__Assigned task__: Reproduce all entries word for word.

__Records for this exercise__:
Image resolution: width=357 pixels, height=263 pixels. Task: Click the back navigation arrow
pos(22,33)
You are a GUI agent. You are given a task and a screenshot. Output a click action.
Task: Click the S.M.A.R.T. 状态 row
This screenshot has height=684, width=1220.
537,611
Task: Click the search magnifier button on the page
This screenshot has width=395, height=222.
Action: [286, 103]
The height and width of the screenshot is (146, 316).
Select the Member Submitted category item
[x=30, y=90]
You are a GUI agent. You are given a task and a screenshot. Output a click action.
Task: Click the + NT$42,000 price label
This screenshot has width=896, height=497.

__Answer space__:
Image resolution: width=357 pixels, height=263 pixels. Task: Click the back navigation arrow
pos(22,33)
You are a GUI agent. You are given a task and a screenshot. Output a click action.
Task: Click the S.M.A.R.T. 状态 row
This screenshot has height=684, width=1220.
537,611
Task: Click the search magnifier button on the page
This screenshot has width=395, height=222.
Action: [286, 103]
The height and width of the screenshot is (146, 316).
Select the Member Submitted category item
[x=30, y=90]
You are a GUI agent. You are given a task and a screenshot. Output a click action.
Task: Click the + NT$42,000 price label
This screenshot has width=896, height=497.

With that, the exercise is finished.